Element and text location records

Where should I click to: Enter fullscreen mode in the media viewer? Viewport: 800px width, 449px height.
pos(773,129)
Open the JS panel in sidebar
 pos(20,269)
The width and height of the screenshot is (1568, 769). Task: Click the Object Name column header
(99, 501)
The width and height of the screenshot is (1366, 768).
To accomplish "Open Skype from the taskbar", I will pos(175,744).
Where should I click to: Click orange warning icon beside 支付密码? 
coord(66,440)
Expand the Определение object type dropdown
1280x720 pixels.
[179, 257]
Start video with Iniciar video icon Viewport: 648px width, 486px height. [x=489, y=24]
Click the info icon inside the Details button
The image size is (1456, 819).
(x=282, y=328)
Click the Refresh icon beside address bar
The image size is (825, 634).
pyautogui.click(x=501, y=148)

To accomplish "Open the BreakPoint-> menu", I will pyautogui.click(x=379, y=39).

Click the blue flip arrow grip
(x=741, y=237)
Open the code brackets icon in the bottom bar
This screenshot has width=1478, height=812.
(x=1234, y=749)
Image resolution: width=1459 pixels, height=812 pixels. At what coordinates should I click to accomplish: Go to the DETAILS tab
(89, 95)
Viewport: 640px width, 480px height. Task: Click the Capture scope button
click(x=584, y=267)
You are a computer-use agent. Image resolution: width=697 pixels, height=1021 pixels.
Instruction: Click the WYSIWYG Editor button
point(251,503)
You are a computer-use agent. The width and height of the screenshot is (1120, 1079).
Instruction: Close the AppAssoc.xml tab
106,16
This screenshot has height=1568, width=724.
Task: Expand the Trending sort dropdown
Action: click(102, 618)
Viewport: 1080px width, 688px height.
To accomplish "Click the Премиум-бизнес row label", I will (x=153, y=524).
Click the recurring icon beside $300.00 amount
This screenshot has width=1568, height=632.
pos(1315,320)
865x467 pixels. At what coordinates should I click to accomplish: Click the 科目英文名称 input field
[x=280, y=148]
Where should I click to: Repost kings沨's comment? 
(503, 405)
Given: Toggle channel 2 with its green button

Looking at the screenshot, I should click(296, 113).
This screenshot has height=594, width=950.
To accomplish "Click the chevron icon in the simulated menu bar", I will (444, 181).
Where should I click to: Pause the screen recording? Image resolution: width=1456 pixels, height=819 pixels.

▸ AIM OF THE EXERCISE: Write out the records again, switching every "Where should I click to" to "Where do I click to" and keeping everything else the same.

▸ EXERCISE RESULT:
Where do I click to: Enter fullscreen mode in the media viewer? Viewport: 800px width, 449px height.
pos(773,129)
Open the JS panel in sidebar
 pos(20,269)
The width and height of the screenshot is (1568, 769). Task: Click the Object Name column header
(99, 501)
The width and height of the screenshot is (1366, 768).
To accomplish "Open Skype from the taskbar", I will pos(175,744).
Where do I click to: Click orange warning icon beside 支付密码? 
coord(66,440)
Expand the Определение object type dropdown
1280x720 pixels.
[179, 257]
Start video with Iniciar video icon Viewport: 648px width, 486px height. [x=489, y=24]
Click the info icon inside the Details button
The image size is (1456, 819).
(x=282, y=328)
Click the Refresh icon beside address bar
The image size is (825, 634).
pyautogui.click(x=501, y=148)

To accomplish "Open the BreakPoint-> menu", I will pyautogui.click(x=379, y=39).

Click the blue flip arrow grip
(x=741, y=237)
Open the code brackets icon in the bottom bar
This screenshot has width=1478, height=812.
(x=1234, y=749)
Image resolution: width=1459 pixels, height=812 pixels. At what coordinates should I click to accomplish: Go to the DETAILS tab
(89, 95)
Viewport: 640px width, 480px height. Task: Click the Capture scope button
click(x=584, y=267)
You are a computer-use agent. Image resolution: width=697 pixels, height=1021 pixels.
Instruction: Click the WYSIWYG Editor button
point(251,503)
You are a computer-use agent. The width and height of the screenshot is (1120, 1079).
Instruction: Close the AppAssoc.xml tab
106,16
This screenshot has height=1568, width=724.
Task: Expand the Trending sort dropdown
Action: click(102, 618)
Viewport: 1080px width, 688px height.
To accomplish "Click the Премиум-бизнес row label", I will (x=153, y=524).
Click the recurring icon beside $300.00 amount
This screenshot has width=1568, height=632.
pos(1315,320)
865x467 pixels. At what coordinates should I click to accomplish: Click the 科目英文名称 input field
[x=280, y=148]
Where do I click to: Repost kings沨's comment? 
(503, 405)
Given: Toggle channel 2 with its green button

Looking at the screenshot, I should click(296, 113).
This screenshot has height=594, width=950.
To accomplish "Click the chevron icon in the simulated menu bar", I will (444, 181).
Where do I click to: Pause the screen recording? Image resolution: width=1456 pixels, height=819 pixels.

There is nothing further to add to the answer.